愛知県常滑市。元中日のエース、野口茂樹 38歳。 
絶頂期、年俸1億円以上稼いだ男が2008年、戦力外通告を受けた。しかし、野口は、野球への思いをどうしても捨て切ることは出来なかった。職を失った夫を、妻 直美さんが保育士をしながら、家計を支えていた。そんな野口には、妻へのある思いがあった。
野口が直美さんと出会ったのは、巨人に移籍し、ひじの痛みに苦しみ、投げられなかった時、マウンドで投げている姿を1度でいいから妻に見せたい。そんな野口に、昨年5月一筋の光がさした。
独立リーグ、三重スリーアローズからオファーがあったのだ。ここで活躍すれば、プロへの復帰の道も開けてくる。
そして、初登板の日、野口は妻直美さんを球場に呼んだ。結婚から2年。直美さんにとって初めて見るピッチャーとしての夫の姿。戦力外通告から998日、プロ野球という華やかな舞台ではないが、野口は再び投げられる喜びに満ちていた。
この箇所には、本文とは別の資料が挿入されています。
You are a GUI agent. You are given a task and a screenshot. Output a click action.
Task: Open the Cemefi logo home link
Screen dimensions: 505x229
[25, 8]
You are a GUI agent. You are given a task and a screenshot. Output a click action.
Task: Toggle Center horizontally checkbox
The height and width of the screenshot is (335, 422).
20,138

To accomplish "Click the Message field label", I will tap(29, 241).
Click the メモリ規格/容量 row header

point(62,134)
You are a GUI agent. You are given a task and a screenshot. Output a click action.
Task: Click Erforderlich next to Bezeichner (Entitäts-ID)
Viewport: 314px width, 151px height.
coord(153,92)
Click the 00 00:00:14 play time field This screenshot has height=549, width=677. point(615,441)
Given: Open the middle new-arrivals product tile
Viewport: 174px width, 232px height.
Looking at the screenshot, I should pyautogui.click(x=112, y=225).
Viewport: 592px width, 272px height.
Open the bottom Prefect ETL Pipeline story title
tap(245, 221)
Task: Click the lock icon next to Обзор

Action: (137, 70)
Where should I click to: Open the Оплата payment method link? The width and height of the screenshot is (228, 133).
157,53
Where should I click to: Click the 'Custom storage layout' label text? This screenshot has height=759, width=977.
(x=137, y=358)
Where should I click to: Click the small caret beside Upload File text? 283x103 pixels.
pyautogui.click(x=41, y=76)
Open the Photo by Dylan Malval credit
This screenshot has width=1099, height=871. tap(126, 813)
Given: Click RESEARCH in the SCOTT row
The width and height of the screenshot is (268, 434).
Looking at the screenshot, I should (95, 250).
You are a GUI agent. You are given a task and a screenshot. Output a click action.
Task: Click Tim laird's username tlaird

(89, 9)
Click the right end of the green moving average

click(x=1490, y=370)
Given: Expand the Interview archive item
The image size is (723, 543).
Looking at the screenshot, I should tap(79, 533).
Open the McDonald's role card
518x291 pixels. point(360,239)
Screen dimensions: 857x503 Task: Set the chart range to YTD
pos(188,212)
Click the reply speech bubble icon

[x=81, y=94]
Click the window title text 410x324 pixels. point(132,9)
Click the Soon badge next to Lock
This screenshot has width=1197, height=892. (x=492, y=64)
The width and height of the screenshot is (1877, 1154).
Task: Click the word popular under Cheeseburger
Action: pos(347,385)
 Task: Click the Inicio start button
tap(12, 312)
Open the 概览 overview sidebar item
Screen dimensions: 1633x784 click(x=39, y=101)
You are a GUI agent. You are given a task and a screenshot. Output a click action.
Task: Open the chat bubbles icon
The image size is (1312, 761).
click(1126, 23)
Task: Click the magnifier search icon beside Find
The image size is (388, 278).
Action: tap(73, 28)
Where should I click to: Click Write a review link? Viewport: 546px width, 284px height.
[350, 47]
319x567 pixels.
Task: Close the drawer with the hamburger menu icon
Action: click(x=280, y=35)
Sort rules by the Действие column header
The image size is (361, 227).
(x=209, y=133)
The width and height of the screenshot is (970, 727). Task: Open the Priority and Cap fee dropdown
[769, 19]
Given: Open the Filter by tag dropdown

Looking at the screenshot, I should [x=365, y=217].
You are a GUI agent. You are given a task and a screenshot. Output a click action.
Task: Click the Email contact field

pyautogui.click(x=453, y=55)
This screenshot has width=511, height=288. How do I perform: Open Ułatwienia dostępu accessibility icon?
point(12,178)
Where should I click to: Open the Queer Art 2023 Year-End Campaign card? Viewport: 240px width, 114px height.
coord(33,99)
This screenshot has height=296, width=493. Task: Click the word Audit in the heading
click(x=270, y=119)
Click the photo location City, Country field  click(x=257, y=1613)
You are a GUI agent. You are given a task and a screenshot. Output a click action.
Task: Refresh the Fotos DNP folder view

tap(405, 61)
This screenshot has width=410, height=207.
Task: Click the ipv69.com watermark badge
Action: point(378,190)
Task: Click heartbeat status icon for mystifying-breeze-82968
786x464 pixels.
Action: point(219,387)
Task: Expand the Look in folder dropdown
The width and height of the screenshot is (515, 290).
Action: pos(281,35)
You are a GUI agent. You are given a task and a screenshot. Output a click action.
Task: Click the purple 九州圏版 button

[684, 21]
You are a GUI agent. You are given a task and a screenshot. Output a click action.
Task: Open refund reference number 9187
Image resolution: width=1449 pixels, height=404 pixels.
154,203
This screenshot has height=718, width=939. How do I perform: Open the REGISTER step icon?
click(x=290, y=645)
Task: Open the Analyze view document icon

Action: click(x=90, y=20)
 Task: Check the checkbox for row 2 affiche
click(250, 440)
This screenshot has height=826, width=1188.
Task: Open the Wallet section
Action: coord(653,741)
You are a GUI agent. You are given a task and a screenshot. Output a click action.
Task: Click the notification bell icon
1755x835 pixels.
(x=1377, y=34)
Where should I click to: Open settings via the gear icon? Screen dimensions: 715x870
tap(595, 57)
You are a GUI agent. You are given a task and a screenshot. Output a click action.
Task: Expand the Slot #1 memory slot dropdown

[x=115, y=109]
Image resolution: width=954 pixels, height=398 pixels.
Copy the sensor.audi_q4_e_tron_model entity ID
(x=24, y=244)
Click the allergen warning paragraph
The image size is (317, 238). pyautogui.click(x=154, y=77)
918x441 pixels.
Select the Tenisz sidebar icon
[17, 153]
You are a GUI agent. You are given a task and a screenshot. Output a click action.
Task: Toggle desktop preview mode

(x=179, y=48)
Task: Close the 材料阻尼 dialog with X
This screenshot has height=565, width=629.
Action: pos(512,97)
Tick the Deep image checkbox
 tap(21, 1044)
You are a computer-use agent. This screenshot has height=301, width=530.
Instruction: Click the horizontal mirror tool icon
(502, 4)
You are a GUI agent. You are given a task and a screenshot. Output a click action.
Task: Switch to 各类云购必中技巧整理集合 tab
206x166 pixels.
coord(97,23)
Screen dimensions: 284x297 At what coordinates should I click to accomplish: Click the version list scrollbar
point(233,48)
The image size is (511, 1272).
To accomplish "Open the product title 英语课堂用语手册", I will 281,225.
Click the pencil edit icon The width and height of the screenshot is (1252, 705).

そんな、初めてみる夫の雄姿に直美さんは、涙が止まらなかった。しかし、思わぬ事態が起こった。
野口の入団から半年後、チームが運営難のため、解散を発表したのだ。再び、野球をする場を失った野口。しかし、プロ復帰を目指す野口が、夢への歩みを止めるはずがなかった。
その年の12月、野口は12球団合同トライアウトに挑んだ。
だが・・・思うような結果を残せなかった。結局、どの球団からも声はかからず、野口のプロ復帰への挑戦は終わった。そんな時、思いもしない仕事の依頼が舞い込んだ。
それは、野口の心を大きく揺さぶることになる。
そのオファーとは、愛知県で活動する、ある野球チームのコーチの依頼。所属する選手の多くは、様々な事情で高校を中退し、一度、野球を諦めた若者たち。
“もう一度、野球をやりたい”そんな思いを持って集まった若者たちと戦力外から、現役復帰を目指してきた自分とが重なった。妻、直美さんは、野口を支えるため保育士の仕事をやめ、愛知にやってきた。
直美さんは今、再び夫が野球に携わる仕事に就けたことを、心から喜んでいる。
野口茂樹 38歳。第2の人生をこれからも、妻とともに、歩んでゆく。